İlişkilerinizde Başarılı mısınız?

İlişkilerimiz her ne kadar çok boyutlu olursa olsun bizim için temel ilişkiler, seçici ilişkiler, zorunlu ilişkiler yüzeysel-derin ilişkiler olmak üzere birbirinden şekil ve içerik olarak değişik ilişkiler yaşarız. Bu yazımda daha çok ikili ilişkilerin toplumsal yönü ile psikolojik boyutu, bizi hareket ettiren alt düşünceler, psikolojik yapımızın ilişkimize etkileri gibi konulardan bahsedeceğim.

İlişki ilk olarak bireyin dünyaya gelmesi ile kendisi ve annesi arasında başlar. Daha sonraki süreçte ailenin diğer üyeleri ve sosyalleşme sürecine dahil olduktan sonra ise çevre de bu sisteme dahil olur. O halde ilk ikili ilişkiler aile de ve yoğun olarak da anne ile başlar. Annenin psikolojik durumu, sevgisi, çocuğa olan bağlılığı, ihtiyaçları gidermesi, sarılması dokunması vs. gibi tüm eylemleri bireyin hem ruhsal sağlamlığının temellerini atar hem de güvende hissetme, kaybetme korkusu, bağımlılık, özgüven-özgüven kaybı gibi temel duygu ve düşüncelerin temelini atar. Annenin çocuğuyla ilgilenmemesi, ağladığında ihtiyacını gidermemesi, arada ilgisiz davranması çocukta değersizlik –kaybetme korkularını temelini atmaktadır. İleri ki yaşlarda birey, ilişkide hep kaybetmemek için daha fedakarlık etmek, daha çok taviz vermek, bağlılık yerine bağımlı olmak gibi hem kendini hem de karşıdakini yıpratıcı tutumlar sergiler.

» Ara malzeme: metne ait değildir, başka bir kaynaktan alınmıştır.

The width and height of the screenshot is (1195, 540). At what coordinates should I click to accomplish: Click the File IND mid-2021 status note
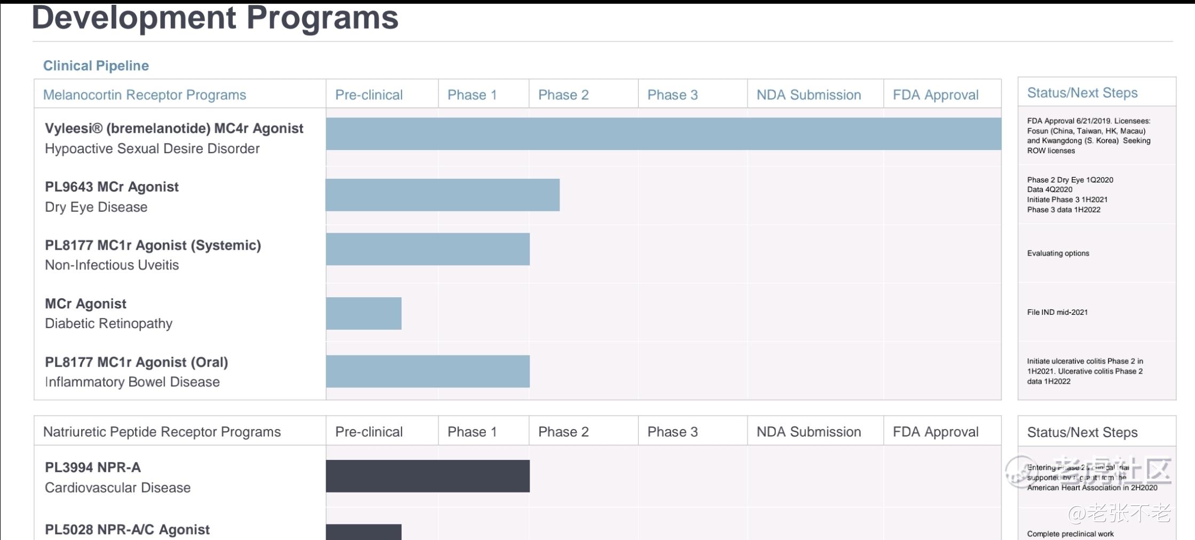coord(1057,312)
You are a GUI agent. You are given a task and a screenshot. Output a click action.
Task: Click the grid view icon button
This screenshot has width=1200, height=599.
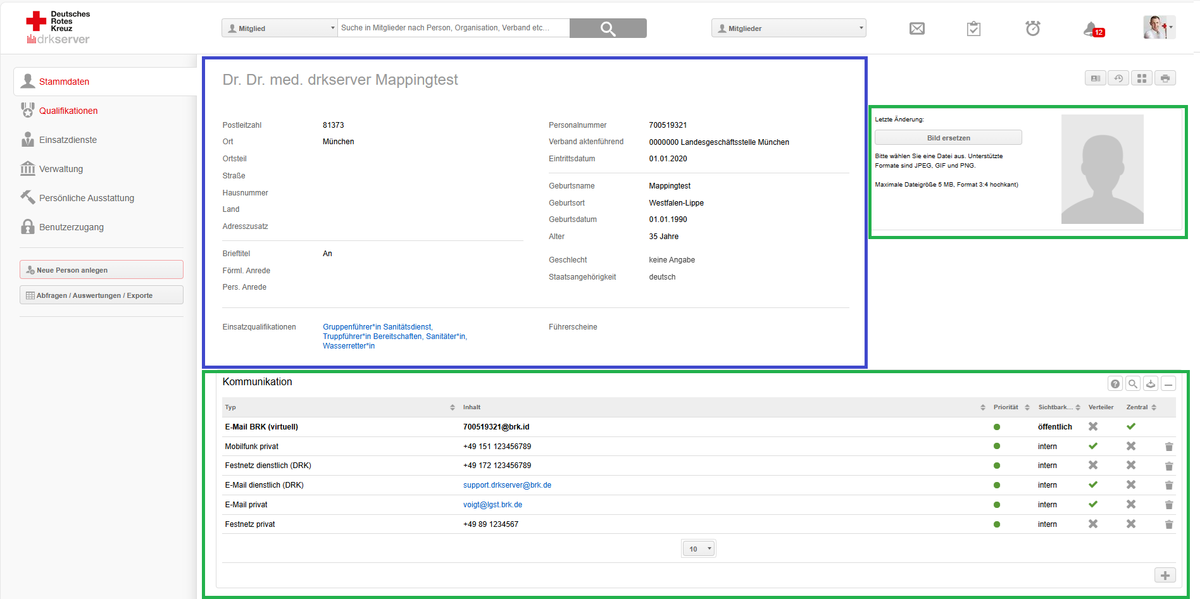click(1142, 78)
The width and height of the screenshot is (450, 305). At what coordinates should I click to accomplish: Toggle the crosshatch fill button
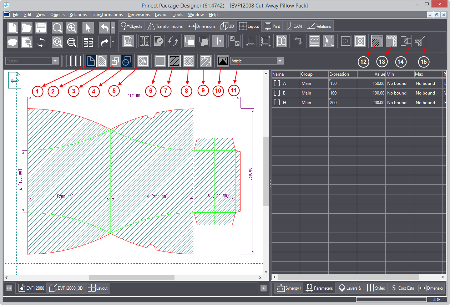(188, 61)
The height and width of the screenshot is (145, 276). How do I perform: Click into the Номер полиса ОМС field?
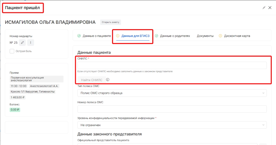[172, 109]
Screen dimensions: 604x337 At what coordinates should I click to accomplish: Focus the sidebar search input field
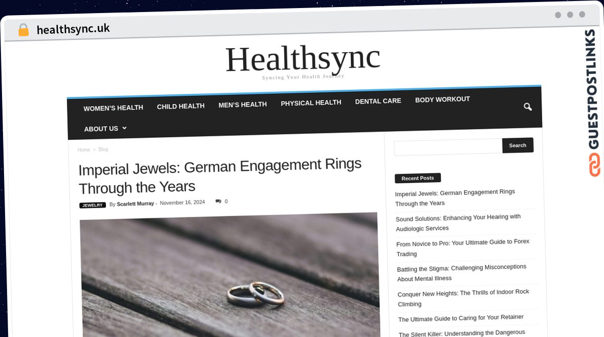tap(448, 147)
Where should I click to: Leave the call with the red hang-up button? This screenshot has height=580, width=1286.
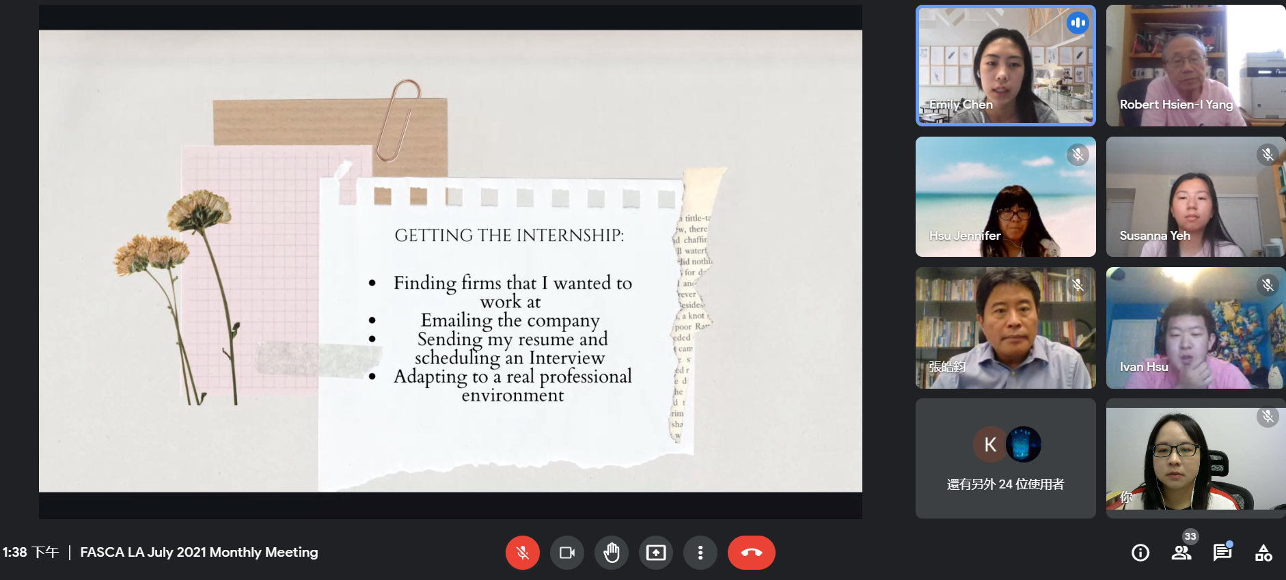tap(752, 553)
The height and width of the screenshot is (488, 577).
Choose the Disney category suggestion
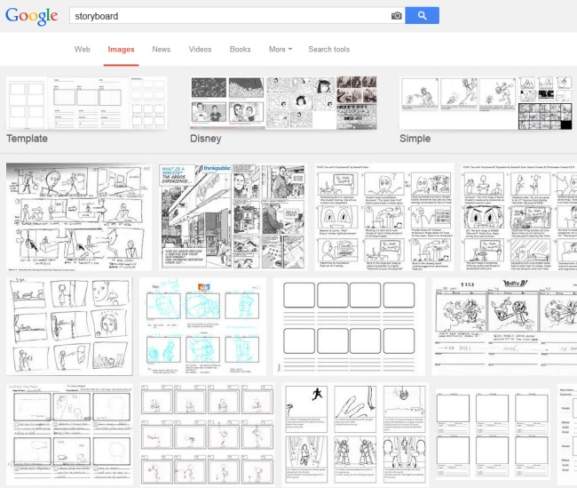205,140
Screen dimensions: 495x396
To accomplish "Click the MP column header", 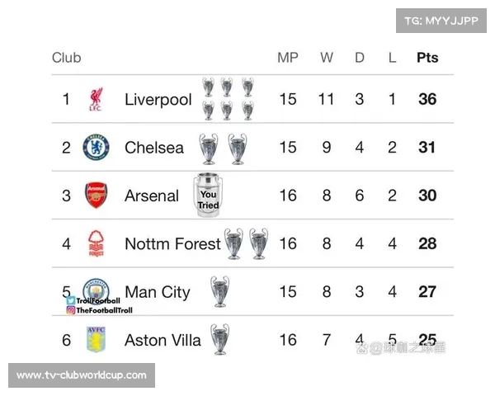I will 287,58.
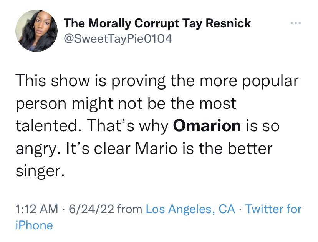Open the Morally Corrupt Tay Resnick profile name
This screenshot has height=242, width=318.
pos(157,23)
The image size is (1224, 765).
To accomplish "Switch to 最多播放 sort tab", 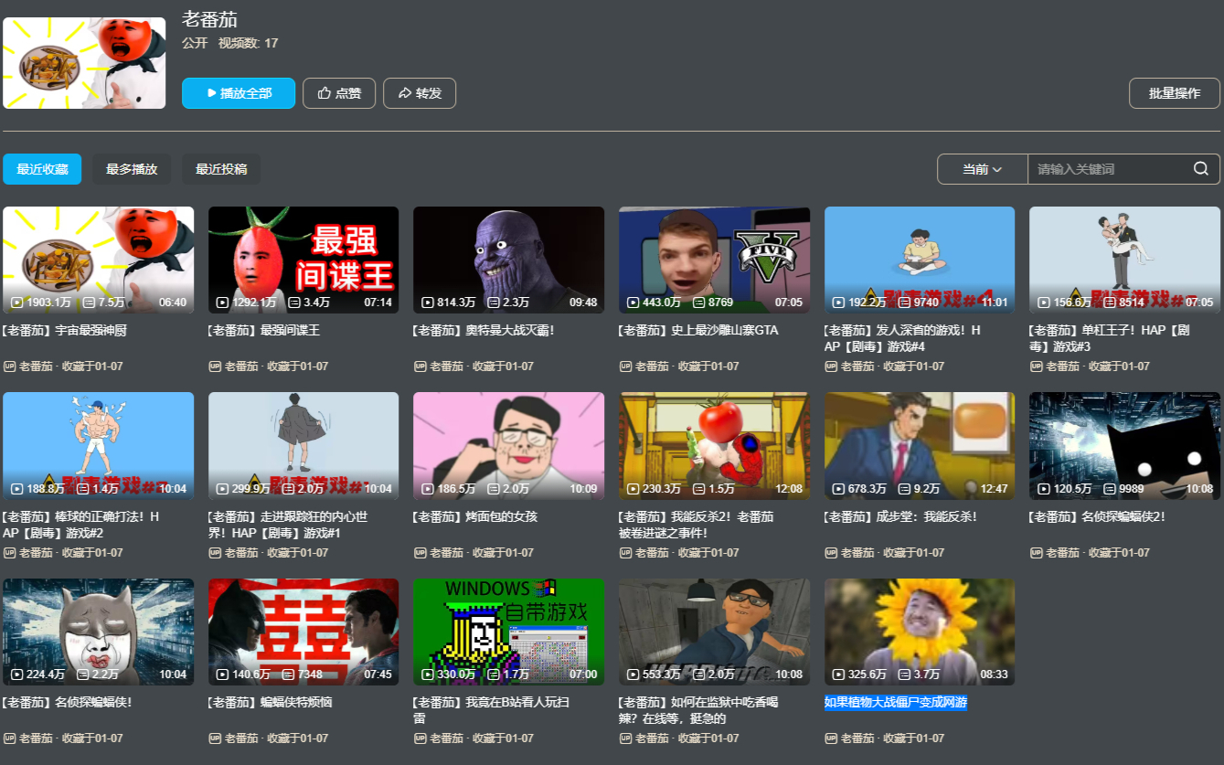I will [x=132, y=169].
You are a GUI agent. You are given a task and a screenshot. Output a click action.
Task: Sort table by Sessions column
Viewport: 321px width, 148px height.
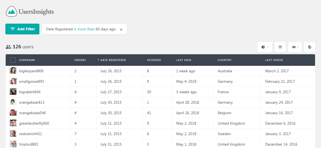click(x=154, y=60)
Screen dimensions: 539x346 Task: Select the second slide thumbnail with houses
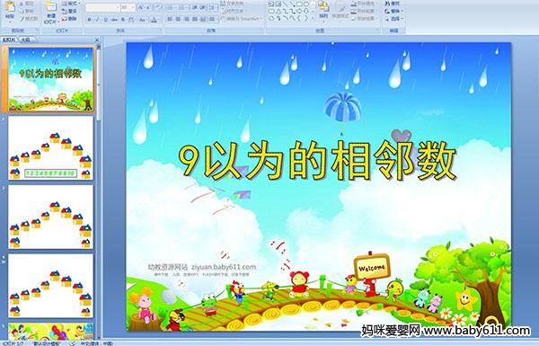50,148
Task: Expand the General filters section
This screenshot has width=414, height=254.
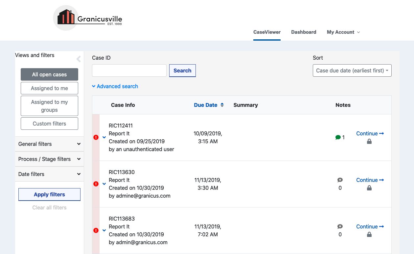Action: tap(49, 144)
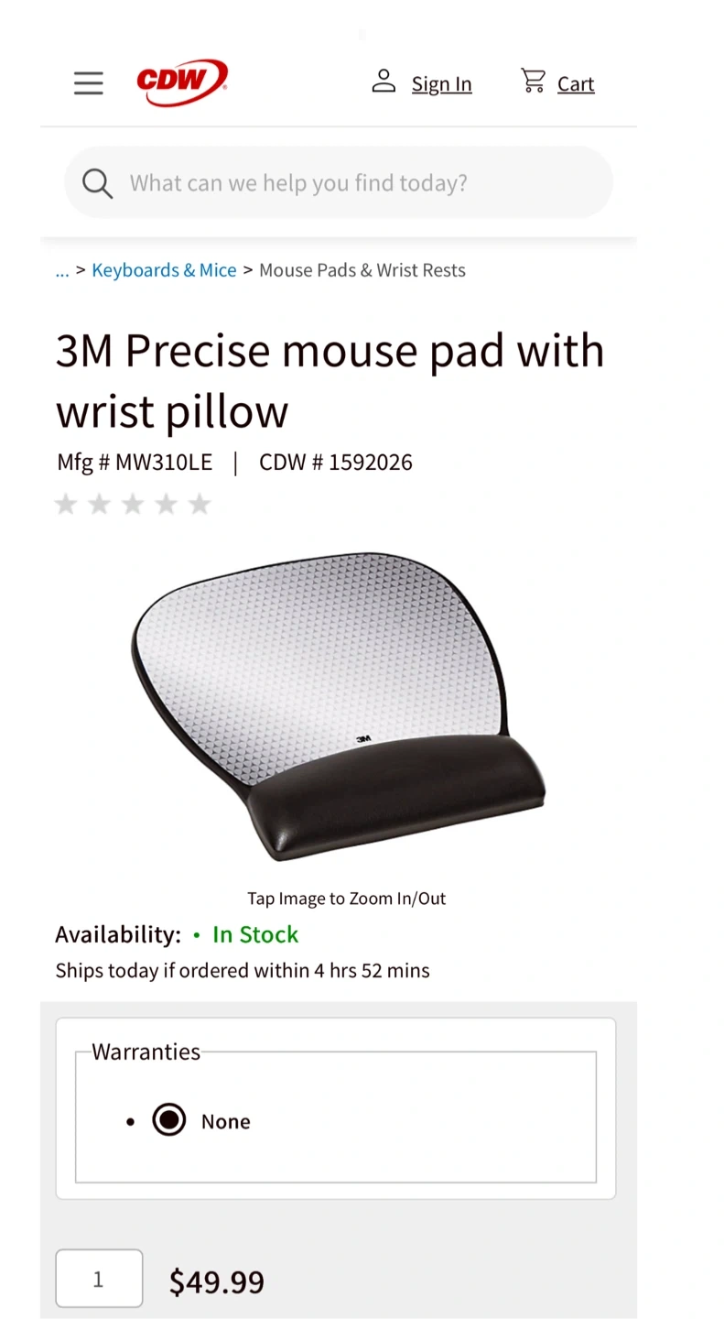Expand the breadcrumb ellipsis link
This screenshot has height=1319, width=724.
tap(62, 270)
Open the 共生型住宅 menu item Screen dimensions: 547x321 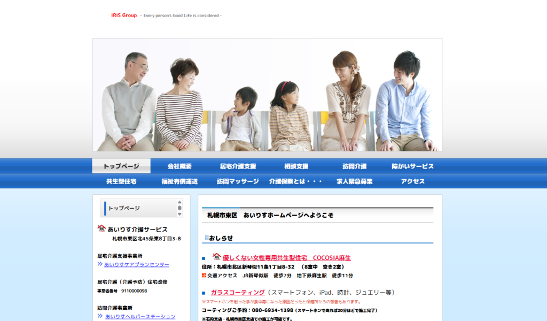(x=121, y=181)
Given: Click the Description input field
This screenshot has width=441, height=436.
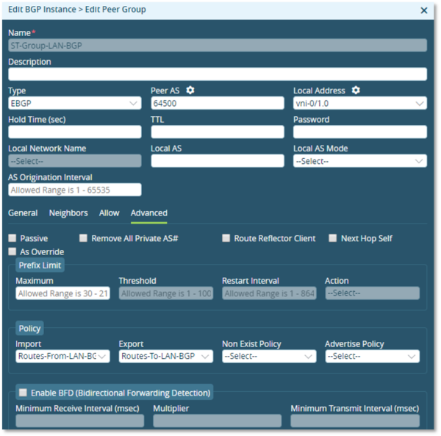Looking at the screenshot, I should click(x=218, y=74).
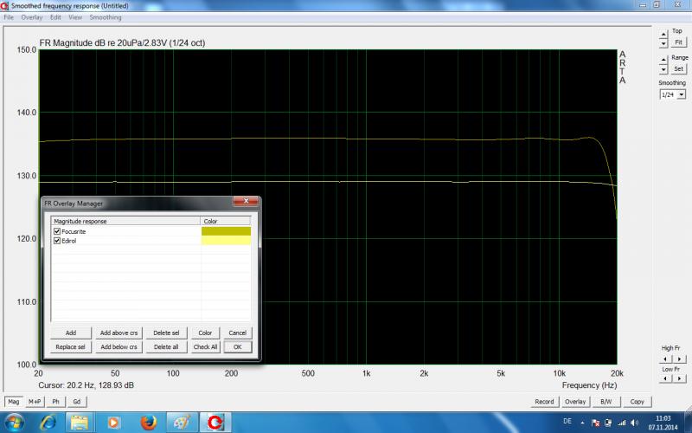Open the Overlay menu in menu bar
This screenshot has height=433, width=692.
[x=32, y=17]
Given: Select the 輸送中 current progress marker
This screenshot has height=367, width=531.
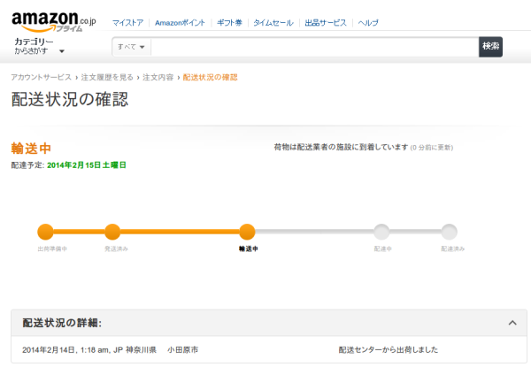Looking at the screenshot, I should click(247, 233).
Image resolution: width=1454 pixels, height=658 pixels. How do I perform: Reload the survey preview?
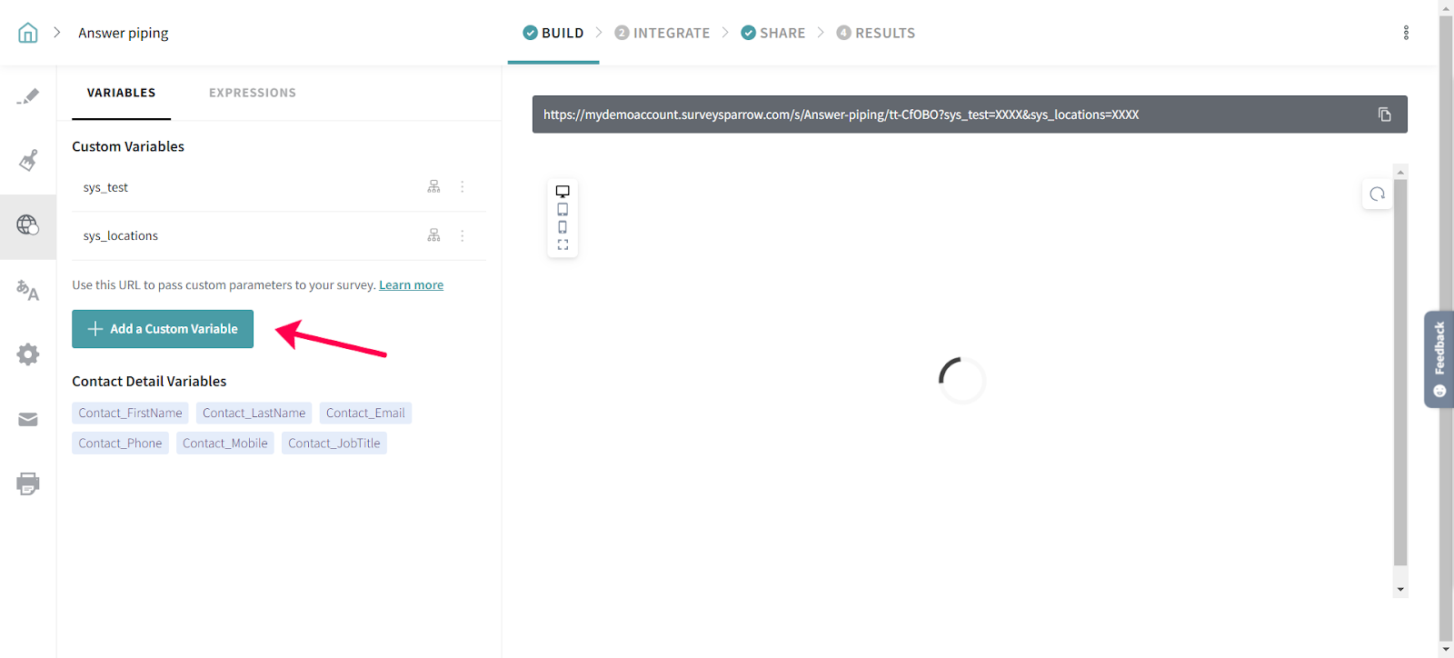pyautogui.click(x=1377, y=194)
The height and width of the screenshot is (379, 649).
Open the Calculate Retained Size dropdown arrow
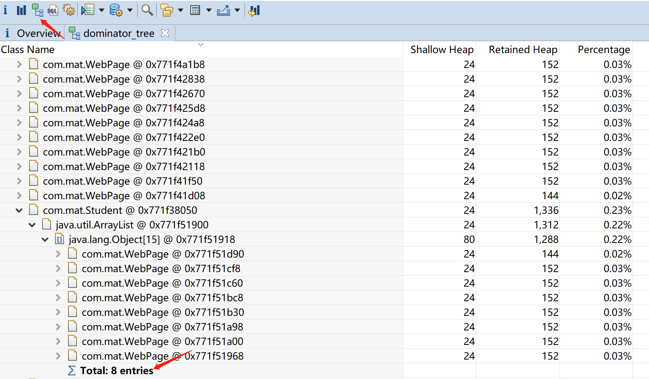(209, 10)
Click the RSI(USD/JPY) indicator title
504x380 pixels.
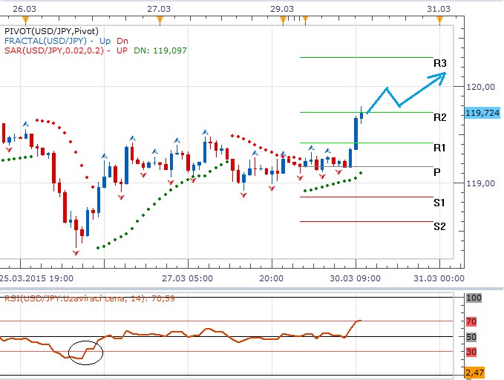[74, 298]
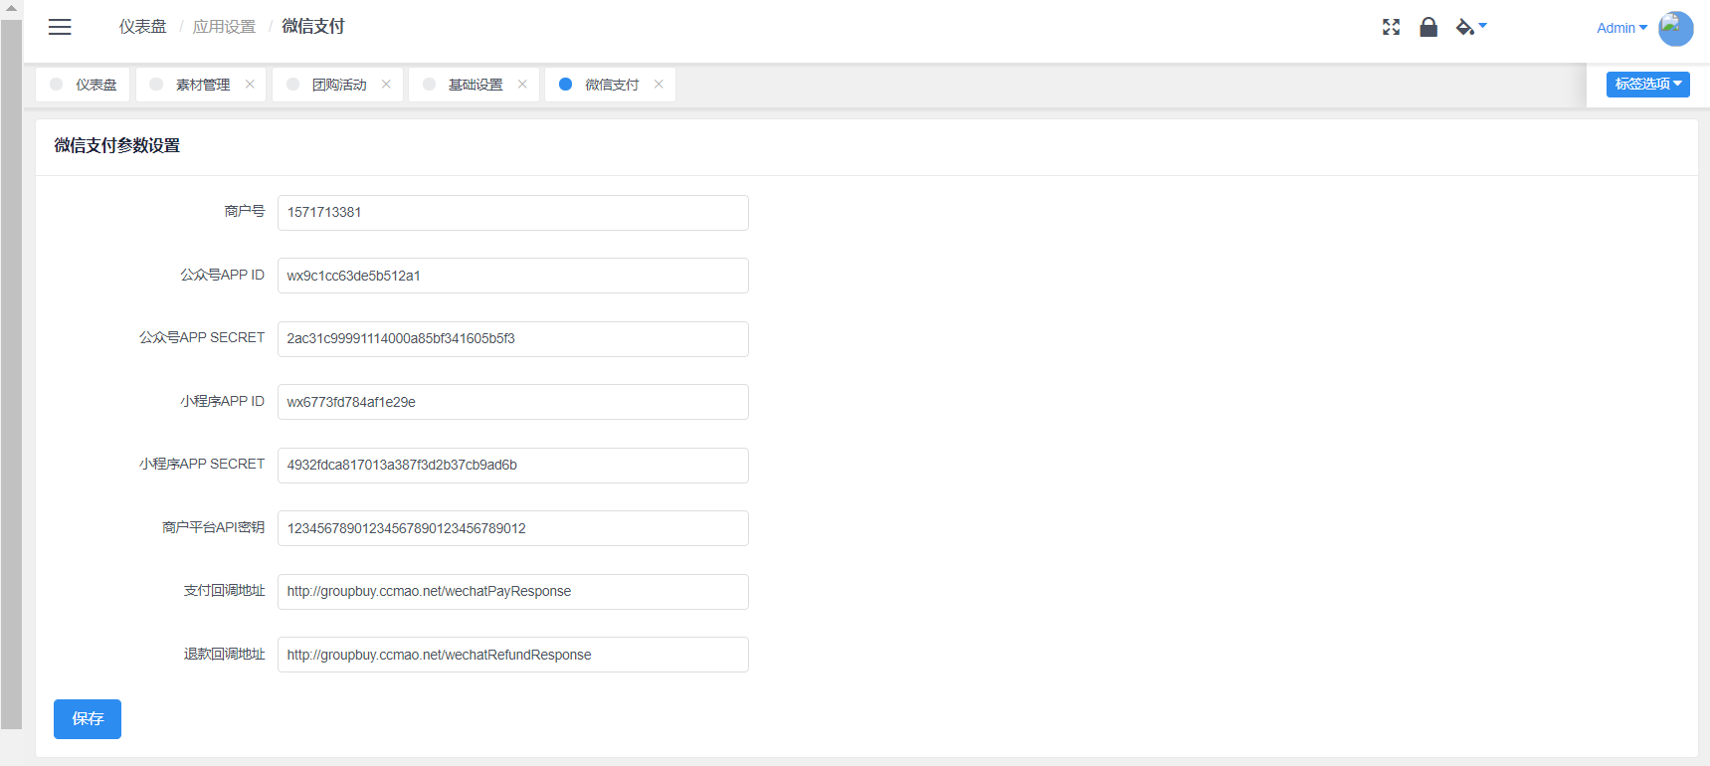Go to 仪表盘 in the breadcrumb
The height and width of the screenshot is (766, 1710).
pyautogui.click(x=142, y=27)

Genel olarak bakıldığında ilişkilerin yürütülmesinde temel sorun özgüven sorunudur. Özgüven sorunun göstergeleri;

Kıskançlık

Kıskançlık ta herhangi bir somut neden olmasa bile kişi bilinçaltındaki kaybetme korkusundan dolayı tamamen hükmetmek, partnerini kontrol altına almak, kafasında yarattığı senaryoları test etmek ister. Kıskançlığın temelinde kişinin kendini yetersiz hissetmesi ve başkasının tercih edilmesi düşüncesi yatmaktadır. Mesela Kıskanç erkek, partnerini diğer kadınlardan daha güzel ve çekici görür, başka erkeklerin ona bakacağını, partnerinin ise onlara kapılma ihtimali olduğunu düşünür. Partnerini üstün gördükçe kendini de yetersiz görür. Bunun yanında kıskançlığın sosyolojik boyutu da vardır. Yani öğrenilmiş kıskançlık. mesela kadın, çevresinden hatta annesinden erkeği kıskanmayı bir cinsiyet özelliği olarak öğrenir. Nedensiz bir şekilde eşini kıskanır. Burada ise toplumsal anlamda aşılanmış cinsiyete özgü bir tutum vardır. Kıskançlık bazen de kıskanılan kişide “seviliyorum” duygusu yarattığı, bu durum üzerinden ilgi ihtiyacını giderdiği için kıskanılmayı sürdürür. Gerçekçi olmayan partnerler veya sanal ilgiyi bilerek yakalatmaya çalışır. Burada ise kıskançlık bir ilgi çekme ve sürdürmek için araç özelliğini almıştır.